Obviously I didn't come up with this, but the method you'll find online is an arrangement like this:

enter image description here

I modeled these coins as perfect cylinders with a thickness of exactly 8% of their diameter, and all are identical. This is important because should the coins be only a tiny amount thicker, they could not touch using this (or probably any other) technique. Conversely there seems to be no limit to how thin the coins could be, as the "roof" can be adjusted until all are touching.

The problem specified 5 cent coins... and there are a bunch to choose from. The Euro coin is between 7% and 8% thickness/diameter so it should work fine. The American nickel is a hefty 9.2%, and thus will not work. The glorious Canadian Mint claims a thickness at 8.3% of their nickel's diameter, which is sadly just over the critical thickness.

Those numbers I got from Wikipedia, but I'm an Engineer by trade and I don't trust a website where any coin conspiracy theorist can edit the data. I have a 2012 American nickel and I found it to be of questionable manufacture. The thickness was not consistent, probably owing to the fact that the image of Jefferson favors the left half of the coin. Even this inconsistency probably isn't enough to reasonably claim 5 American coins could touch each other, however.

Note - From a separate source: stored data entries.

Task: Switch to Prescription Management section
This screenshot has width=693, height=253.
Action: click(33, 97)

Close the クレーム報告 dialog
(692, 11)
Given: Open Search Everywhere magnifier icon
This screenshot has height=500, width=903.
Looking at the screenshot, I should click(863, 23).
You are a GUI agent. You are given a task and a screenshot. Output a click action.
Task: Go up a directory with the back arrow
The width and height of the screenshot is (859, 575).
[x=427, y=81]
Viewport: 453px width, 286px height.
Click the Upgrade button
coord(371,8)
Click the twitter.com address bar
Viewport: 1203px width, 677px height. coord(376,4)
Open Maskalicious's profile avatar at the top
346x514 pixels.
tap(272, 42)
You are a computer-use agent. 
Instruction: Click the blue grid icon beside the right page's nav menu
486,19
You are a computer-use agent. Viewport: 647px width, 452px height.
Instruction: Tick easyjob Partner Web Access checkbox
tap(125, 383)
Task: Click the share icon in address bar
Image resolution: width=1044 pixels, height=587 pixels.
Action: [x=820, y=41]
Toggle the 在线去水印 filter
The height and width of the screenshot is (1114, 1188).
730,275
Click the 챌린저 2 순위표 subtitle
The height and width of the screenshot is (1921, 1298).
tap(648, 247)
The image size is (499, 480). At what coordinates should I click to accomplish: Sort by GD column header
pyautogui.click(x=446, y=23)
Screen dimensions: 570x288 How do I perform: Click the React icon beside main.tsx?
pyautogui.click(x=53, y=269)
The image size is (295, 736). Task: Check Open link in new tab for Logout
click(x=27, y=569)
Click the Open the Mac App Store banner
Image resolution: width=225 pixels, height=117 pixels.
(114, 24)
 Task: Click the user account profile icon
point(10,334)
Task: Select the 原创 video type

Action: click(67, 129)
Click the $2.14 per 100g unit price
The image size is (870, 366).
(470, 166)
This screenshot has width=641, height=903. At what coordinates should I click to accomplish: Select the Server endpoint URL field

Canadian coins are nearly thin enough, but their manufacture seems better and even the edges are crisp unlike the American coins. The 1973 Canadian nickel I have was actually a little thinner than the "book value", it was right at the acceptable 8% mark. I don't have more, but I don't think its a stretch to say there could be more like it.

So sum it up: Americans are fat, Europeans are thin, and Canadians... well you could probably find 5 decent ones without looking too hard.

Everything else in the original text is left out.